[Information — start]
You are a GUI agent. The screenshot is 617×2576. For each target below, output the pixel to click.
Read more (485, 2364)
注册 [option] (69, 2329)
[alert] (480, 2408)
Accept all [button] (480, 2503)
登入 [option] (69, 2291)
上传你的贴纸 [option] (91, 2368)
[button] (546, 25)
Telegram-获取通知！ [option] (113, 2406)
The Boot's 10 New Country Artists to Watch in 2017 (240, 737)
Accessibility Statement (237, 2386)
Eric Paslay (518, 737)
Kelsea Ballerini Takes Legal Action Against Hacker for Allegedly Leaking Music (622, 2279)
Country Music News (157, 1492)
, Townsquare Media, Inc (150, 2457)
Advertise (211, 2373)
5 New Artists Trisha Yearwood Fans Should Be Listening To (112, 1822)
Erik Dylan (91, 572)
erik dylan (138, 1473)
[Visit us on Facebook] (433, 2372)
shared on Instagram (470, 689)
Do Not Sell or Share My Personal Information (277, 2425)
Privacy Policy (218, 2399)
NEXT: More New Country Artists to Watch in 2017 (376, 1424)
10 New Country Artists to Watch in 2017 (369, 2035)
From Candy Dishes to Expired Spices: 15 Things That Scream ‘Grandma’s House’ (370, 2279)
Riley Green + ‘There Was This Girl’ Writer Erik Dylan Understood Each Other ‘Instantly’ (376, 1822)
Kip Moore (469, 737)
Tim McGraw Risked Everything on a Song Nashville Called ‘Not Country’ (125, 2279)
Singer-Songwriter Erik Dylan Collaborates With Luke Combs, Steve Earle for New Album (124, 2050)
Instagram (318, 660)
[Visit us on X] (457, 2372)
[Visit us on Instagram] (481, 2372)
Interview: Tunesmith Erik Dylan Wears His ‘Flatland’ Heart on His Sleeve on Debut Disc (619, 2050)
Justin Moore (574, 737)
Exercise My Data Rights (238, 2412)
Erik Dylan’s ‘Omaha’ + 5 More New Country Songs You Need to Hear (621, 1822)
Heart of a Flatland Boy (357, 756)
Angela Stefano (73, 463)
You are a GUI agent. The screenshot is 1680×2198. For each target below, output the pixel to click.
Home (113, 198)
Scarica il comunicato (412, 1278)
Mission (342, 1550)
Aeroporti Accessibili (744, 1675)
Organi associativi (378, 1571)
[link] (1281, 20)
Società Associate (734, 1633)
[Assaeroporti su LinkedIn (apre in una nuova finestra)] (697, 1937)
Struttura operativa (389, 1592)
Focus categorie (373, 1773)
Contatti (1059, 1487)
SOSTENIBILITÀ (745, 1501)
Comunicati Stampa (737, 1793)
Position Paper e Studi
[Information — finish]
◆ **Work instruction**:
Note down each line above where the word "click" occurs.

◆ **Response area**:
You are a GUI agent. The screenshot is 617×2576. For each target below, output the pixel to click.
You are a GUI agent. The screenshot is 1680×2198. For each target below, output the pixel to click.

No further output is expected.